A smart move to take is to talk to different family members or your spouse about your estate plan. What are your final wishes? Or who will get your prized family heirloom once you’re gone? All these questions and more in a simple conversation with your beneficiaries.
What will be in your will?
A will can either be a straightforward document or a complicated mess, depending on your family situation. There are many adults with blended households with multiple generations or a large, extended family.
Having a large family means you may have to divide out your assets across several different people, or you might have to make tough choices on who receives your home or the finances after you pass. Talk to your family about your will, so they know what to expect and how to tackle negotiations after death.
Who should make healthcare decisions for you?
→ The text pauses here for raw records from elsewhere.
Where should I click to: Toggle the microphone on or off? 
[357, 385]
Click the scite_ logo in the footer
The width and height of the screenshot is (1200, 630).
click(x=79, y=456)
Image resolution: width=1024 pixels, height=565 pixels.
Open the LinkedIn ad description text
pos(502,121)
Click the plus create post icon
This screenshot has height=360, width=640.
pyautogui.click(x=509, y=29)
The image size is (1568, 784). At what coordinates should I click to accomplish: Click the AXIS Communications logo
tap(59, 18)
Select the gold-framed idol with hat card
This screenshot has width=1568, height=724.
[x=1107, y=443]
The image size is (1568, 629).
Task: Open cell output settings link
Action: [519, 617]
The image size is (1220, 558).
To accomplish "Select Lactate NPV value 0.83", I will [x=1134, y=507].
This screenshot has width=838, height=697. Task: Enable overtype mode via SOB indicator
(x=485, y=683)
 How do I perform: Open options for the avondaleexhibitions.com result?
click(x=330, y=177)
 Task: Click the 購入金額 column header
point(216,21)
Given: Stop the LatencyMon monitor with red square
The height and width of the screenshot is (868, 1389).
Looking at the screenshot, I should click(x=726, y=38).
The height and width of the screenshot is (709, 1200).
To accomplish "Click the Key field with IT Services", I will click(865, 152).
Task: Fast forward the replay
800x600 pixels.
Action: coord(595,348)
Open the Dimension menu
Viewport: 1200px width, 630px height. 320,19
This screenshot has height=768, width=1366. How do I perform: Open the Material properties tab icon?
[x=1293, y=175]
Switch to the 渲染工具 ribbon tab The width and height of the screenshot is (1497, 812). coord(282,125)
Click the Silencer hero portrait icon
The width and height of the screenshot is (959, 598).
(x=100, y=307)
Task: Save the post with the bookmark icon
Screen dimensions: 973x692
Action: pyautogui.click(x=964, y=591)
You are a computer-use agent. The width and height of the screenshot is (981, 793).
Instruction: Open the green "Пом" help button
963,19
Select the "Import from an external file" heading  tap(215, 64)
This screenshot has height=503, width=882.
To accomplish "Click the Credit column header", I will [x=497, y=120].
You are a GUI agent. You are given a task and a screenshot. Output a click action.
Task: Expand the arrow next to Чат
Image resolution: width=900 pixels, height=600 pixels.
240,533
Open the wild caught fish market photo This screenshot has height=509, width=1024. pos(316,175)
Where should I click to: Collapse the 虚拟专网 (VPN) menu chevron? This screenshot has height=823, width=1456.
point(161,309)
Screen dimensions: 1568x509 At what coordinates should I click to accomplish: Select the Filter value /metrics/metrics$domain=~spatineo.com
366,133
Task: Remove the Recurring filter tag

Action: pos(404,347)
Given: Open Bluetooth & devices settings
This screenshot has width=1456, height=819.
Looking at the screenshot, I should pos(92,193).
Estate plans to involve more than where your assets go. It includes many factors that affect your life. For example, a plan states who is allowed to make medical decisions on your behalf if you cannot do so yourself.
Whether it’s a spouse or a child, you will want to talk with them about your wishes in case of a life-threatening illness or a coma. It will make the process easier for your representative if, or when, the time comes.
What about final wishes?
There is also a meaningful discussion about your funeral. It seems morbid to talk about with your family about life after you’re gone, but it only eases the burden of significant decisions on your partner or other family members. You can discuss all the options surrounding a burial, funeral, etc. And express yourself freely on what you want at your funeral.
The conversation may also address other estate concerns such as your retirement, trusts you want to establish or even inheritance. No matter how the conversation goes, it will only ease the estate planning process for you and all your beneficiaries.